Data extracted from a collection
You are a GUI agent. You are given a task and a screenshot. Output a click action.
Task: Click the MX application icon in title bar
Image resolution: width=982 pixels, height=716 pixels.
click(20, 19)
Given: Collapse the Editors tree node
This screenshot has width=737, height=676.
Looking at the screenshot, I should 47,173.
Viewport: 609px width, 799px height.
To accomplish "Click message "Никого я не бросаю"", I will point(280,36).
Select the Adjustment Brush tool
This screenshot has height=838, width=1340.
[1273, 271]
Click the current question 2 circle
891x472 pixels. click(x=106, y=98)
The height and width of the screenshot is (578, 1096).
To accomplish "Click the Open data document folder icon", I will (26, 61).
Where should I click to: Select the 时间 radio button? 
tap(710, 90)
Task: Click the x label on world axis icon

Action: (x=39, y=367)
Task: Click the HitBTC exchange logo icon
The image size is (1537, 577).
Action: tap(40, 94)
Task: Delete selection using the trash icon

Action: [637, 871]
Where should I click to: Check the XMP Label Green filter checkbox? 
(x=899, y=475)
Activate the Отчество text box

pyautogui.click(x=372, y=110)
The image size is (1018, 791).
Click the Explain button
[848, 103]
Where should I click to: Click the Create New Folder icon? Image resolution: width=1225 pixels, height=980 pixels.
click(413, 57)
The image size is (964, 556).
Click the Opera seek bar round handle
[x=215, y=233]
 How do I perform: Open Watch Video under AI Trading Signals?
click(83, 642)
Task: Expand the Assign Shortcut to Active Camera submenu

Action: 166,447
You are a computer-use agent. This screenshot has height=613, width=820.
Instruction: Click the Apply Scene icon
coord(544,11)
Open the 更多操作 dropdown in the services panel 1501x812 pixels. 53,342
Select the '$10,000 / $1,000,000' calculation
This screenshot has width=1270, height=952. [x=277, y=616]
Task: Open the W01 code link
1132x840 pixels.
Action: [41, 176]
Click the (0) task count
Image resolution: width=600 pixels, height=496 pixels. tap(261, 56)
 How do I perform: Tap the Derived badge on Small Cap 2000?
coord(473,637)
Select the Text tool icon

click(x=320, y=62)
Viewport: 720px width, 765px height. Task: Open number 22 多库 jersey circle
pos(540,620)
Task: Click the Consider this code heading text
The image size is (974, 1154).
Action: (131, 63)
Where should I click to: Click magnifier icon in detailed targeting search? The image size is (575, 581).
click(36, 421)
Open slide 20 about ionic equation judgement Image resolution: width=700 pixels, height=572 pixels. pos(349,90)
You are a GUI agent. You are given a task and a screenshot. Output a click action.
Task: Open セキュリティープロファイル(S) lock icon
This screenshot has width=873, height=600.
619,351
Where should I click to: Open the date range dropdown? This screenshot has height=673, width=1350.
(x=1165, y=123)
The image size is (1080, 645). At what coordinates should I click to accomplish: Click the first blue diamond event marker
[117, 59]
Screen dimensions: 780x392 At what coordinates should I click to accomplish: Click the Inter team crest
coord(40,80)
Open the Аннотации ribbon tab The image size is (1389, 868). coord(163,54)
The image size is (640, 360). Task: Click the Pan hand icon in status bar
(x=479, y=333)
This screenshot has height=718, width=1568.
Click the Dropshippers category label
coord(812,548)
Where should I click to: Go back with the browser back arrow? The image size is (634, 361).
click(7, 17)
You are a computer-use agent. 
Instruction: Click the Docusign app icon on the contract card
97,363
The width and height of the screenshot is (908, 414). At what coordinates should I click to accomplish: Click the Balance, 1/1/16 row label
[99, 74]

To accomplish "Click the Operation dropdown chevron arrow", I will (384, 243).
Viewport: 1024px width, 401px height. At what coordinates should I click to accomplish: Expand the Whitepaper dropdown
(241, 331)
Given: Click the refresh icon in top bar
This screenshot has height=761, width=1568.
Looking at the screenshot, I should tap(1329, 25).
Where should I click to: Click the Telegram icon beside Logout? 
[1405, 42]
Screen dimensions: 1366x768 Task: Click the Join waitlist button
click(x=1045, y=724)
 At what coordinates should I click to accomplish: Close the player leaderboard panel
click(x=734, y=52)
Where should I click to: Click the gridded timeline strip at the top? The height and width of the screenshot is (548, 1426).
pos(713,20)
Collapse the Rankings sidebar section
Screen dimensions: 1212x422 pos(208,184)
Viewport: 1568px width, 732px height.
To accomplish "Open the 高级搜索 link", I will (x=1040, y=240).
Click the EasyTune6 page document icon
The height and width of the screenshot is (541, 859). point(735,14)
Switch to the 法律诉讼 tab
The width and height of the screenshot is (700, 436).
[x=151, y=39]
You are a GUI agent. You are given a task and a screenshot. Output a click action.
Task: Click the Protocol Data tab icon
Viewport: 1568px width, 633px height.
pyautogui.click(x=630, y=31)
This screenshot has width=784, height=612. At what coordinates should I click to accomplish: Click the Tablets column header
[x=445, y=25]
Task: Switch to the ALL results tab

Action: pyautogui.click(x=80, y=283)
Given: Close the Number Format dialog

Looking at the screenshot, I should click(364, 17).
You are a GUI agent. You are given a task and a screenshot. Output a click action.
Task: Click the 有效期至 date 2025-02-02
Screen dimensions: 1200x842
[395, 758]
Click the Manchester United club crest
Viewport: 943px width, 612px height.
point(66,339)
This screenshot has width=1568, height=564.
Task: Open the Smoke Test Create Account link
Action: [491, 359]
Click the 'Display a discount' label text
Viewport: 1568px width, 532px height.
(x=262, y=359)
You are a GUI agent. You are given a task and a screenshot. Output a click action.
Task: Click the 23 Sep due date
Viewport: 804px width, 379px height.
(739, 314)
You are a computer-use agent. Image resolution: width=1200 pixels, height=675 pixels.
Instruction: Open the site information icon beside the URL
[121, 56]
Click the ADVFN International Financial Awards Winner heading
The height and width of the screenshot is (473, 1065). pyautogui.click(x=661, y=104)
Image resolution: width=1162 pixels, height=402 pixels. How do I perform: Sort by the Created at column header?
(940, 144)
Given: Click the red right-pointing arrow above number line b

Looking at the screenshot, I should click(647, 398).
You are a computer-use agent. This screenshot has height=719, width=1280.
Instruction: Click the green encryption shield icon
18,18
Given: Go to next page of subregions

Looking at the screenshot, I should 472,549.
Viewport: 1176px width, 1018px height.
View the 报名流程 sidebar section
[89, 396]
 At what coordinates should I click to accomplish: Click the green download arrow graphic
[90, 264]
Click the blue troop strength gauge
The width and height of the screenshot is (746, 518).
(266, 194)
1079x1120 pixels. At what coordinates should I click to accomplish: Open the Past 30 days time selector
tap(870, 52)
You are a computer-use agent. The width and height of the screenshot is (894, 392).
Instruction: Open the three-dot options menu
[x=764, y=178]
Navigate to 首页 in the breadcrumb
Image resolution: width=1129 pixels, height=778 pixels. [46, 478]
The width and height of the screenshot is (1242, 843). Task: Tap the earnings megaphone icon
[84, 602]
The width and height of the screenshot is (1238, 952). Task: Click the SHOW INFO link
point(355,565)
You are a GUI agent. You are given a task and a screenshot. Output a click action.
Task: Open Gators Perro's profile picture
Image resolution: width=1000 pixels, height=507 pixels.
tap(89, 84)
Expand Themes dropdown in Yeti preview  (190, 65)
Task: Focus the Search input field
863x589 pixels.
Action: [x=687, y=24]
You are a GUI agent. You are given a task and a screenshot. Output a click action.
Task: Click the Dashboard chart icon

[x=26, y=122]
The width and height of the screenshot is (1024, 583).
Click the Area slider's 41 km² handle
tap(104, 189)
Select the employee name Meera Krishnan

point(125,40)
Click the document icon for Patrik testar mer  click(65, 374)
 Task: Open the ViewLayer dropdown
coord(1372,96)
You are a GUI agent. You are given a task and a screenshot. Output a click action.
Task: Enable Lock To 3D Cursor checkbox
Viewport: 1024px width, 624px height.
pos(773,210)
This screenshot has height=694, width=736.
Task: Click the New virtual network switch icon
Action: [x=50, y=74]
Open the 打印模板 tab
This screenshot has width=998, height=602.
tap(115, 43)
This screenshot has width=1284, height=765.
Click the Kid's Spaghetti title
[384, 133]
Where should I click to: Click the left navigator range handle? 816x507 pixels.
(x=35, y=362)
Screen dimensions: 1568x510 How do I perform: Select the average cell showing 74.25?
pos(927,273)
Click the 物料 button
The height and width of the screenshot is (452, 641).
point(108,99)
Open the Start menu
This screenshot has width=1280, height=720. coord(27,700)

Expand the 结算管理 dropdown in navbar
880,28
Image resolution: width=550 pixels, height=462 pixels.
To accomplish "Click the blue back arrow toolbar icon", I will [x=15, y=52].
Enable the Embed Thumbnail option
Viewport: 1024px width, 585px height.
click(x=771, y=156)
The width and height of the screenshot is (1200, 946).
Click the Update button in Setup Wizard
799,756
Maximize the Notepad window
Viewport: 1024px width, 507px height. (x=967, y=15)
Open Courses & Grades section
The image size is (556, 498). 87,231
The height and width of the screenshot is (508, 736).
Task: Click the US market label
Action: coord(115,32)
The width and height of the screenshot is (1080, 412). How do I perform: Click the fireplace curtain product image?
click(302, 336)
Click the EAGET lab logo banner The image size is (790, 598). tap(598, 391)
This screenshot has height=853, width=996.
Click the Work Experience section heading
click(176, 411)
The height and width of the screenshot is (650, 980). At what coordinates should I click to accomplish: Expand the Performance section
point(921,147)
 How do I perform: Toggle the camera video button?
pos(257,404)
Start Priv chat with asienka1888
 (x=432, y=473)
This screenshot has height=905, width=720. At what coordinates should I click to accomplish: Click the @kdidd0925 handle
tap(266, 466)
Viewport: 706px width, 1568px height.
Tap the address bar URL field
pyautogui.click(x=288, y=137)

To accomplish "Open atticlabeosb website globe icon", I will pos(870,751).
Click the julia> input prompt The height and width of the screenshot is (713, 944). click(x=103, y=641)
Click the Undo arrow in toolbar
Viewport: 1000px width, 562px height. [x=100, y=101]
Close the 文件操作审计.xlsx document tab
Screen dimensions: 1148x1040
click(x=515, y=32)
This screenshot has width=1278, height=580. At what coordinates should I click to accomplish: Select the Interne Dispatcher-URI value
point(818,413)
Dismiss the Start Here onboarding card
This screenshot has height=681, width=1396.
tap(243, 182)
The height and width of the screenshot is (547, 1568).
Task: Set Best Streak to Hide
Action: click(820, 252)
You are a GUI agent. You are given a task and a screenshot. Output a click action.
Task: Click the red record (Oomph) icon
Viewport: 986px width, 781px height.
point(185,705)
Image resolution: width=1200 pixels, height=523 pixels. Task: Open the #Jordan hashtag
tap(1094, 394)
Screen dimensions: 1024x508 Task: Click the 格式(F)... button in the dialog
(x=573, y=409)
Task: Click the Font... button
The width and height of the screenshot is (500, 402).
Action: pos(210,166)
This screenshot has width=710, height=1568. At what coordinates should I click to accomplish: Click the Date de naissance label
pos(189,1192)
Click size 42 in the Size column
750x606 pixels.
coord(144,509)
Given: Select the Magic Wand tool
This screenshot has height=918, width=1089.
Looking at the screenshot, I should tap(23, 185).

■ **Work instructions**
Check each line above for the string "computer" and copy every line that has it.

■ **The answer**
You are a computer-use agent. This screenshot has height=613, width=820.
You are a computer-use agent. 
You are a computer-use agent. Image resolution: width=1200 pixels, height=675 pixels.
You are a computer-use agent. This screenshot has height=719, width=1280.
You are a computer-use agent. The width and height of the screenshot is (894, 392).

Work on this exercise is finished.